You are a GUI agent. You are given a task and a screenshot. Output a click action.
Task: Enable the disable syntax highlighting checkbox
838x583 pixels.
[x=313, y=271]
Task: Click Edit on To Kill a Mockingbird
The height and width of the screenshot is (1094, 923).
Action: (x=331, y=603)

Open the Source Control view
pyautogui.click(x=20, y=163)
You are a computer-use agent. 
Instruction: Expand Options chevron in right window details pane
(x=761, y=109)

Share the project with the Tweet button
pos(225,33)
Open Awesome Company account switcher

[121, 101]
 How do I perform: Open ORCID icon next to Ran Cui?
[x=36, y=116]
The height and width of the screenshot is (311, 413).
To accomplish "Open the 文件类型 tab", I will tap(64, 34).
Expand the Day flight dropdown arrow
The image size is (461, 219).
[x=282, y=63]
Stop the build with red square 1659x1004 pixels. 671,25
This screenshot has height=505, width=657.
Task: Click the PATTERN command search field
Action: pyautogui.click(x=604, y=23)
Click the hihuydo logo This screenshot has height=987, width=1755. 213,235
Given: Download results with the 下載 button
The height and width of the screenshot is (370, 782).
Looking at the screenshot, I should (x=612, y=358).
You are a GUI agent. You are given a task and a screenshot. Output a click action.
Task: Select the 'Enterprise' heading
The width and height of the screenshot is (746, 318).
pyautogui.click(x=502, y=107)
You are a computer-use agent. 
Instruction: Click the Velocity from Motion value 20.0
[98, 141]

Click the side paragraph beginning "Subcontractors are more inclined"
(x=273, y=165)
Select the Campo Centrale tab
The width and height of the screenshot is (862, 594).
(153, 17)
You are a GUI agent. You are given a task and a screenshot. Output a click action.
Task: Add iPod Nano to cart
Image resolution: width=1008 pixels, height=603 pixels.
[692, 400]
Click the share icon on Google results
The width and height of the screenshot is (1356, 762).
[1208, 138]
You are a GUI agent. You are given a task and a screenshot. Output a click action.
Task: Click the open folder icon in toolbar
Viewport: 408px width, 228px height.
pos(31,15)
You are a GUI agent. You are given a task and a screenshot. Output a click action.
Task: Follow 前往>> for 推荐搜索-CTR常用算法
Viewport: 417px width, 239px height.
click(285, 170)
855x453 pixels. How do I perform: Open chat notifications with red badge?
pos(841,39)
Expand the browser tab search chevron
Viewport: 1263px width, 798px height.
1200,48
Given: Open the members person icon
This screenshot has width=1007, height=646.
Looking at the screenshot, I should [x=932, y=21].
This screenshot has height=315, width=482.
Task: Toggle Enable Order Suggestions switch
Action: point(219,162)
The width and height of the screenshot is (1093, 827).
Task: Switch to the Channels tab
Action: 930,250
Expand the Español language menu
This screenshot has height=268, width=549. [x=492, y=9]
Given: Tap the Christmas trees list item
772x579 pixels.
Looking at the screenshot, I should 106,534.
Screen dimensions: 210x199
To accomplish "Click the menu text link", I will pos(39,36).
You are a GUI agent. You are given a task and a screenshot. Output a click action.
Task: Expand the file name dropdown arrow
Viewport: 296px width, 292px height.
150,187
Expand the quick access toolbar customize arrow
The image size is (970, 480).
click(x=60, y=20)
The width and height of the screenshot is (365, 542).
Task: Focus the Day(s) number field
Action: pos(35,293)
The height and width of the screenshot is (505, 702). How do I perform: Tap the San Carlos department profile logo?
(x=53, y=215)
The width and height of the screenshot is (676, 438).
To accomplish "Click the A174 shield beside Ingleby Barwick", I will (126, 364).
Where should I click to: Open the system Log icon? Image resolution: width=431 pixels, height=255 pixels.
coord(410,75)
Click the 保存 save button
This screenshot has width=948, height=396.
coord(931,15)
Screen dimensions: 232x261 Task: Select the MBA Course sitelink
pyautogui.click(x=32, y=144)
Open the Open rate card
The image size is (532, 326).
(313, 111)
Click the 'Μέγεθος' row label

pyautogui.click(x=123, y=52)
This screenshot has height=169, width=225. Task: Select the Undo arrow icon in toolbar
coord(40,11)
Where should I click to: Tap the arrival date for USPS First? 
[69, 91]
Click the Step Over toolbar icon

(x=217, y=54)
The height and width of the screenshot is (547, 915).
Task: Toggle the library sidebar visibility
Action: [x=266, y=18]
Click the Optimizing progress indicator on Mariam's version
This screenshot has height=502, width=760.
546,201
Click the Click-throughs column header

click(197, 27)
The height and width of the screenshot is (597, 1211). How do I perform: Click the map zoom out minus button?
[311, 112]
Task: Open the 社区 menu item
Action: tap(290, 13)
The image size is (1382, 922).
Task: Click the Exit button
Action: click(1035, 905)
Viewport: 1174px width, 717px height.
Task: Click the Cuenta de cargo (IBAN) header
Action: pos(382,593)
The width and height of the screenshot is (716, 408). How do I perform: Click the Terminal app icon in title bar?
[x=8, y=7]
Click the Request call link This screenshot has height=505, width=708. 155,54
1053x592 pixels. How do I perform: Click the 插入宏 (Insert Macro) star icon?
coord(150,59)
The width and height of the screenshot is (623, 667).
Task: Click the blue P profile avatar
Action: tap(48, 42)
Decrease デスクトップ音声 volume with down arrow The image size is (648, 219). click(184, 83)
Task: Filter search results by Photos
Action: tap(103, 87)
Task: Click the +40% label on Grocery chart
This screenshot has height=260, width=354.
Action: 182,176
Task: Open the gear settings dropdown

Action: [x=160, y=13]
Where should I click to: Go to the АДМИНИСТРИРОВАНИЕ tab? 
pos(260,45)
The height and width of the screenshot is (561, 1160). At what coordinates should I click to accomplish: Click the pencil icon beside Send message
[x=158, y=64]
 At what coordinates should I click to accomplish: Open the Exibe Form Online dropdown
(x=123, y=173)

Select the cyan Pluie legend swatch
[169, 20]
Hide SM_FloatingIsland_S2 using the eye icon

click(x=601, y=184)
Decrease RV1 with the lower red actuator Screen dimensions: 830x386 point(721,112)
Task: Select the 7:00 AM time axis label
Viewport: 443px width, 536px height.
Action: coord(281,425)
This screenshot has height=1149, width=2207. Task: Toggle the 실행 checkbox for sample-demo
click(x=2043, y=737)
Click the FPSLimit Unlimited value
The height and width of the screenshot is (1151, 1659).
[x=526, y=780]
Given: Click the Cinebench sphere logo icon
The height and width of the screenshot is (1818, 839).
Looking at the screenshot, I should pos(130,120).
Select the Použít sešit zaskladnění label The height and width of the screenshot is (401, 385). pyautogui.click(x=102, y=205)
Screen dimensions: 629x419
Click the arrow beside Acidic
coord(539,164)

> _TASK_
Rewrite every line of the items above as one numbered list, leaving out the blank lines.

> _PROBLEM SOLUTION_
1. You are a GUI agent. You are given a task and a screenshot. Output a click action.
2. Task: Enable the disable syntax highlighting checkbox
3. 838x583 pixels.
4. [x=313, y=271]
5. Task: Click Edit on To Kill a Mockingbird
6. The height and width of the screenshot is (1094, 923).
7. Action: (x=331, y=603)
8. Open the Source Control view
9. pyautogui.click(x=20, y=163)
10. You are a computer-use agent. 
11. Instruction: Expand Options chevron in right window details pane
12. (x=761, y=109)
13. Share the project with the Tweet button
14. pos(225,33)
15. Open Awesome Company account switcher
16. [121, 101]
17.  How do I perform: Open ORCID icon next to Ran Cui?
18. [x=36, y=116]
19. The height and width of the screenshot is (311, 413).
20. To accomplish "Open the 文件类型 tab", I will tap(64, 34).
21. Expand the Day flight dropdown arrow
22. The image size is (461, 219).
23. [x=282, y=63]
24. Stop the build with red square 1659x1004 pixels. 671,25
25. This screenshot has height=505, width=657.
26. Task: Click the PATTERN command search field
27. Action: pyautogui.click(x=604, y=23)
28. Click the hihuydo logo This screenshot has height=987, width=1755. 213,235
29. Given: Download results with the 下載 button
30. The height and width of the screenshot is (370, 782).
31. Looking at the screenshot, I should (x=612, y=358).
32. You are a GUI agent. You are given a task and a screenshot. Output a click action.
33. Task: Select the 'Enterprise' heading
34. The width and height of the screenshot is (746, 318).
35. pyautogui.click(x=502, y=107)
36. You are a computer-use agent. 
37. Instruction: Click the Velocity from Motion value 20.0
38. [98, 141]
39. Click the side paragraph beginning "Subcontractors are more inclined"
40. (x=273, y=165)
41. Select the Campo Centrale tab
42. The width and height of the screenshot is (862, 594).
43. (153, 17)
44. You are a GUI agent. You are given a task and a screenshot. Output a click action.
45. Task: Add iPod Nano to cart
46. Image resolution: width=1008 pixels, height=603 pixels.
47. [692, 400]
48. Click the share icon on Google results
49. The width and height of the screenshot is (1356, 762).
50. [1208, 138]
51. You are a GUI agent. You are given a task and a screenshot. Output a click action.
52. Task: Click the open folder icon in toolbar
53. Viewport: 408px width, 228px height.
54. pos(31,15)
55. You are a GUI agent. You are given a task and a screenshot. Output a click action.
56. Task: Follow 前往>> for 推荐搜索-CTR常用算法
57. Viewport: 417px width, 239px height.
58. click(285, 170)
59. 855x453 pixels. How do I perform: Open chat notifications with red badge?
60. pos(841,39)
61. Expand the browser tab search chevron
62. Viewport: 1263px width, 798px height.
63. 1200,48
64. Given: Open the members person icon
65. This screenshot has width=1007, height=646.
66. Looking at the screenshot, I should [x=932, y=21].
67. This screenshot has height=315, width=482.
68. Task: Toggle Enable Order Suggestions switch
69. Action: point(219,162)
70. The width and height of the screenshot is (1093, 827).
71. Task: Switch to the Channels tab
72. Action: 930,250
73. Expand the Español language menu
74. This screenshot has height=268, width=549. [x=492, y=9]
75. Given: Tap the Christmas trees list item
76. 772x579 pixels.
77. Looking at the screenshot, I should 106,534.
78. Screen dimensions: 210x199
79. To accomplish "Click the menu text link", I will pos(39,36).
80. You are a GUI agent. You are given a task and a screenshot. Output a click action.
81. Task: Expand the file name dropdown arrow
82. Viewport: 296px width, 292px height.
83. 150,187
84. Expand the quick access toolbar customize arrow
85. The image size is (970, 480).
86. click(x=60, y=20)
87. The width and height of the screenshot is (365, 542).
88. Task: Focus the Day(s) number field
89. Action: pos(35,293)
90. The height and width of the screenshot is (505, 702). How do I perform: Tap the San Carlos department profile logo?
91. (x=53, y=215)
92. The width and height of the screenshot is (676, 438).
93. To accomplish "Click the A174 shield beside Ingleby Barwick", I will (126, 364).
94. Where should I click to: Open the system Log icon? Image resolution: width=431 pixels, height=255 pixels.
95. coord(410,75)
96. Click the 保存 save button
97. This screenshot has width=948, height=396.
98. coord(931,15)
99. Screen dimensions: 232x261 Task: Select the MBA Course sitelink
100. pyautogui.click(x=32, y=144)
101. Open the Open rate card
102. The image size is (532, 326).
103. (313, 111)
104. Click the 'Μέγεθος' row label
105. pyautogui.click(x=123, y=52)
106. This screenshot has height=169, width=225. Task: Select the Undo arrow icon in toolbar
107. coord(40,11)
108. Where should I click to: Tap the arrival date for USPS First? 
109. [69, 91]
110. Click the Step Over toolbar icon
111. (x=217, y=54)
112. The height and width of the screenshot is (547, 915).
113. Task: Toggle the library sidebar visibility
114. Action: [x=266, y=18]
115. Click the Optimizing progress indicator on Mariam's version
116. This screenshot has height=502, width=760.
117. 546,201
118. Click the Click-throughs column header
119. click(197, 27)
120. The height and width of the screenshot is (597, 1211). How do I perform: Click the map zoom out minus button?
121. [311, 112]
122. Task: Open the 社区 menu item
123. Action: tap(290, 13)
124. The image size is (1382, 922).
125. Task: Click the Exit button
126. Action: click(1035, 905)
127. Viewport: 1174px width, 717px height.
128. Task: Click the Cuenta de cargo (IBAN) header
129. Action: pos(382,593)
130. The width and height of the screenshot is (716, 408). How do I perform: Click the Terminal app icon in title bar?
131. [x=8, y=7]
132. Click the Request call link This screenshot has height=505, width=708. 155,54
133. 1053x592 pixels. How do I perform: Click the 插入宏 (Insert Macro) star icon?
134. coord(150,59)
135. The width and height of the screenshot is (623, 667).
136. Task: Click the blue P profile avatar
137. Action: tap(48, 42)
138. Decrease デスクトップ音声 volume with down arrow The image size is (648, 219). click(184, 83)
139. Task: Filter search results by Photos
140. Action: tap(103, 87)
141. Task: Click the +40% label on Grocery chart
142. This screenshot has height=260, width=354.
143. Action: 182,176
144. Task: Open the gear settings dropdown
145. Action: [x=160, y=13]
146. Where should I click to: Go to the АДМИНИСТРИРОВАНИЕ tab? 
147. pos(260,45)
148. The height and width of the screenshot is (561, 1160). At what coordinates should I click to accomplish: Click the pencil icon beside Send message
149. [x=158, y=64]
150.  At what coordinates should I click to accomplish: Open the Exibe Form Online dropdown
151. (x=123, y=173)
152. Select the cyan Pluie legend swatch
153. [169, 20]
154. Hide SM_FloatingIsland_S2 using the eye icon
155. click(x=601, y=184)
156. Decrease RV1 with the lower red actuator Screen dimensions: 830x386 point(721,112)
157. Task: Select the 7:00 AM time axis label
158. Viewport: 443px width, 536px height.
159. Action: coord(281,425)
160. This screenshot has height=1149, width=2207. Task: Toggle the 실행 checkbox for sample-demo
161. click(x=2043, y=737)
162. Click the FPSLimit Unlimited value
163. The height and width of the screenshot is (1151, 1659).
164. [x=526, y=780]
165. Given: Click the Cinebench sphere logo icon
166. The height and width of the screenshot is (1818, 839).
167. Looking at the screenshot, I should pos(130,120).
168. Select the Použít sešit zaskladnění label The height and width of the screenshot is (401, 385). pyautogui.click(x=102, y=205)
169. Screen dimensions: 629x419
170. Click the arrow beside Acidic
171. coord(539,164)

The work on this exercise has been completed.